DXC itself is transforming as it adjusts to the landscape.
"We are huge users of ServiceNow, AWS and Microsoft365 and we are installing our Digital Workplace globally because we want our people to use it for the same reason we recommend these to our customers. We call ourselves 'Client Zero'," he says.
Mr Donald Trump's climb into the US presidency has come with a lot of noise about reshoring and onshoring jobs. How does that play with DXC, which has half its people overseas?
"I wouldn't say it has changed our business strategy but it has given us some other things to think about," he says. "We put down a digital delivery location in New Orleans and did a deal with the state of Louisiana. We did some tax things and committed to creating jobs there."

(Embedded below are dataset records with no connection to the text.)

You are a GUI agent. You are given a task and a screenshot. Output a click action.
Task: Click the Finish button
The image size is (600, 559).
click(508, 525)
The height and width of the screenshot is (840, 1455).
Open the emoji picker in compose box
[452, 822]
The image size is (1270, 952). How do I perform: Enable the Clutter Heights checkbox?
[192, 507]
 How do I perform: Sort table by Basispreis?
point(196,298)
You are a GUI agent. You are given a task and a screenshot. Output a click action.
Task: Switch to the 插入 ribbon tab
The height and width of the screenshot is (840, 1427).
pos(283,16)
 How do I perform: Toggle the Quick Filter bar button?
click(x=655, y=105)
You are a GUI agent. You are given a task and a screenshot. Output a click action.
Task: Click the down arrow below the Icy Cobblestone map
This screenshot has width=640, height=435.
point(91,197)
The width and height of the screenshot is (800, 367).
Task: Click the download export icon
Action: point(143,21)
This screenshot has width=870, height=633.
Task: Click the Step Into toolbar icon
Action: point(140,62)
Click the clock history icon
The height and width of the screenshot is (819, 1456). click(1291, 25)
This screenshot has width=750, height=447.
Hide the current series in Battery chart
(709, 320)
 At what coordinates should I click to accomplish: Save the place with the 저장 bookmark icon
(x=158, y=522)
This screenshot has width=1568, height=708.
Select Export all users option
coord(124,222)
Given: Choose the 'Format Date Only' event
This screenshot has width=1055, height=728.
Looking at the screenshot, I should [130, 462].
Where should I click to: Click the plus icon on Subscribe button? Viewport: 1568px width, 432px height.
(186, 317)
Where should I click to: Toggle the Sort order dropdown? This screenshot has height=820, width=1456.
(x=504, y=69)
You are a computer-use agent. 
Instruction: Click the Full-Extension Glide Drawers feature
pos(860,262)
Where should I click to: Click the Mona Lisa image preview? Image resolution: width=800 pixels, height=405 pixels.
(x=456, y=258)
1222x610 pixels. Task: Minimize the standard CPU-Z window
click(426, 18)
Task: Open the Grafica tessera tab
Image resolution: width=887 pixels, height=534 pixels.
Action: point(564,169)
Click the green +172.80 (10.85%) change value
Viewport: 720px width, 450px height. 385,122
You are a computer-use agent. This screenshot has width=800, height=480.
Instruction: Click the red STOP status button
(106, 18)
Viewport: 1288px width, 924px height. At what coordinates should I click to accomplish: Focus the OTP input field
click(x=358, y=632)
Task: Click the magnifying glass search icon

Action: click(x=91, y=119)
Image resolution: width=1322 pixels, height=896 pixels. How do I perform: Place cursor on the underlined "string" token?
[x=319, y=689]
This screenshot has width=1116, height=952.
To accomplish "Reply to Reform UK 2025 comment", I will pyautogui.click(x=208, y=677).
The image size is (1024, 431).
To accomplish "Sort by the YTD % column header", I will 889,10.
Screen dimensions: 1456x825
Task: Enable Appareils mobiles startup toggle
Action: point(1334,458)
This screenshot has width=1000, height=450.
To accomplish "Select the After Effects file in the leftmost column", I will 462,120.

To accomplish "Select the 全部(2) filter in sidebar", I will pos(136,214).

The sports-loving Mr Lawrie - he cycles, hikes, runs, golfs and plays tennis, in addition to boating - says he likes to live in different parts of the US at different times of the year. He is also creating a programme at his alma mater, Drexel University, to teach graduate students some of his own learnings.
I asked him what he had himself learnt from Mr Gerstner, the legendary CEO who turned IBM into a technology services company.
"The most important lesson I learnt is that you cannot outsource your thinking. Often, as you go up in any industry, you tend to rely on other people to do a lot of the thinking and you become a picker and chooser of ideas. You can't ever really do that. You have to think things through yourself."